Given task 1 >>
Answer these questions about the passage below on corporate values:
(a) Based on companies' stance on issues, what is the 55+ age group most likely to do?
(b) What does the passage say the new values dimension is in nature?
(c) What reordered statement does it propose in place of "Mission, Vision, Values"?
Given task 2 >>
For each statement, say yes or no depending on whether it agrees with the passage below on corporate values, and quote the words that decide it:
(a) Gen Z will preferably buy from companies whose values match their own.
(b) Many corporate leaders approach change as an exponential function.
(c) Companies should wait until final conclusions are reached before sharing their efforts.

Quoted passage >>
>> START

It is also a logical fallacy that the right combo of value and values in shaping corporate identity is more of a need by younger generations. On the contrary, research has shown that whereas Gen Z will preferably buy from companies that align with their values, the 55+ age group will most likely ban companies altogether based on their stance on issues.
The leading question is how to navigate this critically important and yet complex and challenging socioeconomic environment. Two things come to mind:
Lead with vulnerability: Many of us, including corporate leaders, approach change as a linear function; hopefully we will get somewhere in time to stay relevant. The new values dimension, however, is exponential in nature. Companies, therefore, have an opportunity to be transparent about their struggle and the uncertainty of how their journey may unfold. At a minimum, they may openly share efforts before final conclusions are reached.
Switch things around: A cornerstone of regular, strategic planning is the “Mission, Vision, Values” statement. It may be time to revamp this well-known concept by approaching corporate identity and a related go-to-market strategy in reverse order; a “Values (first,) Vision, Mission” statement. And with that, develop uncompromisable and aspirational values as a priority before deciding on what has to be done or who to serve.
Not to be dramatic in conclusion as other significant changes have disrupted the wealth management industry before: The values dimension will expedite the need to move away from traditionalism and outdated paradigms. Only the right balance between value and values delivered to clients will determine to what degree advisors and their firms will journey down the path of “make or break.”

>> END

Source material >>

>> START

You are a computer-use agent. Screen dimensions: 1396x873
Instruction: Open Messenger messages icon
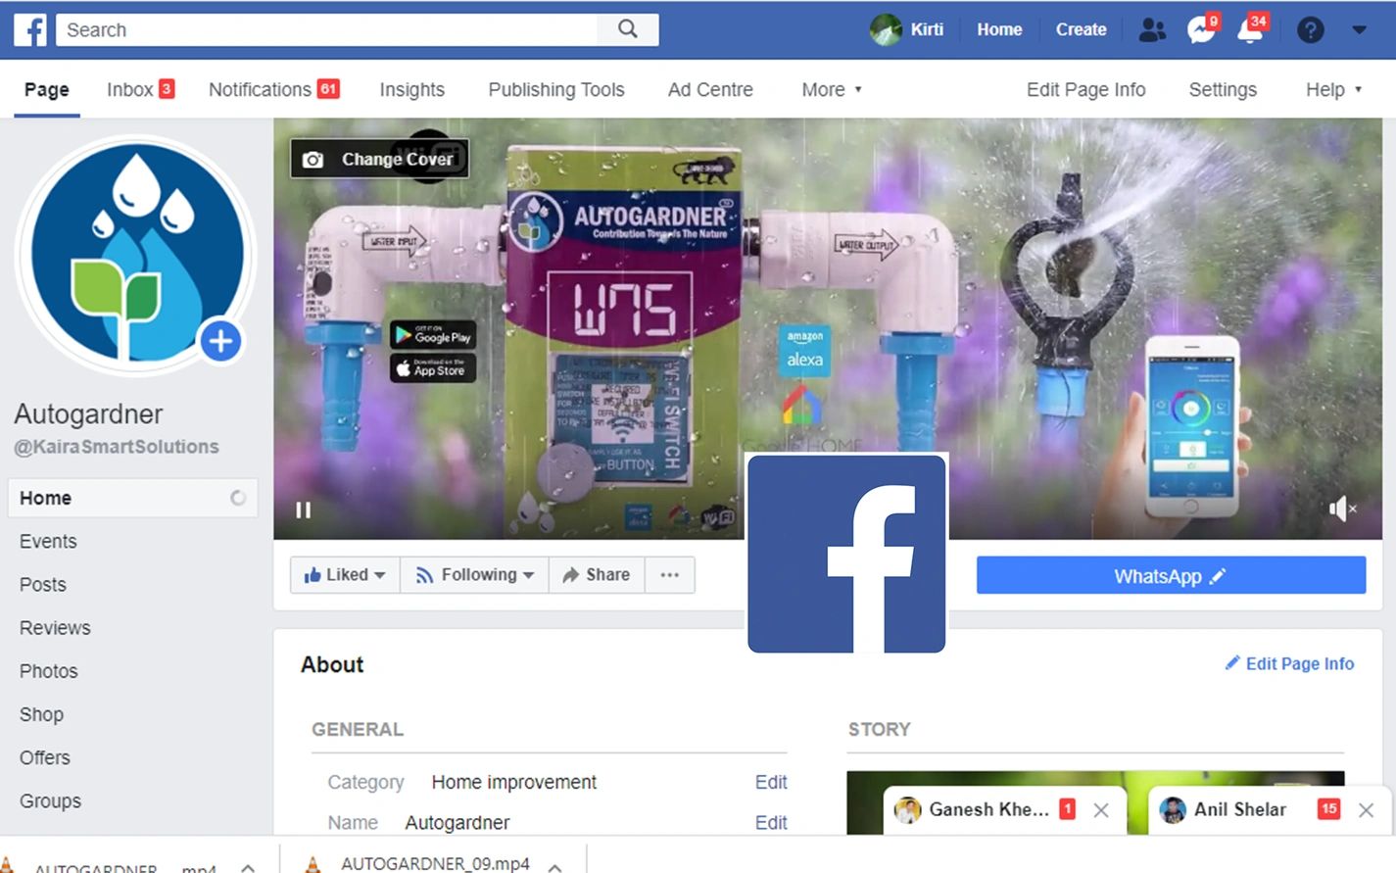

>> END

Full answer 1 >>
(a) Ban companies altogether.
(b) Exponential.
(c) A "Values (first,) Vision, Mission" statement.

Full answer 2 >>
(a) Yes: "Gen Z will preferably buy from companies that align with their values"
(b) No: "Many of us, including corporate leaders, approach change as a linear function"
(c) No: "At a minimum, they may openly share efforts before final conclusions are reached."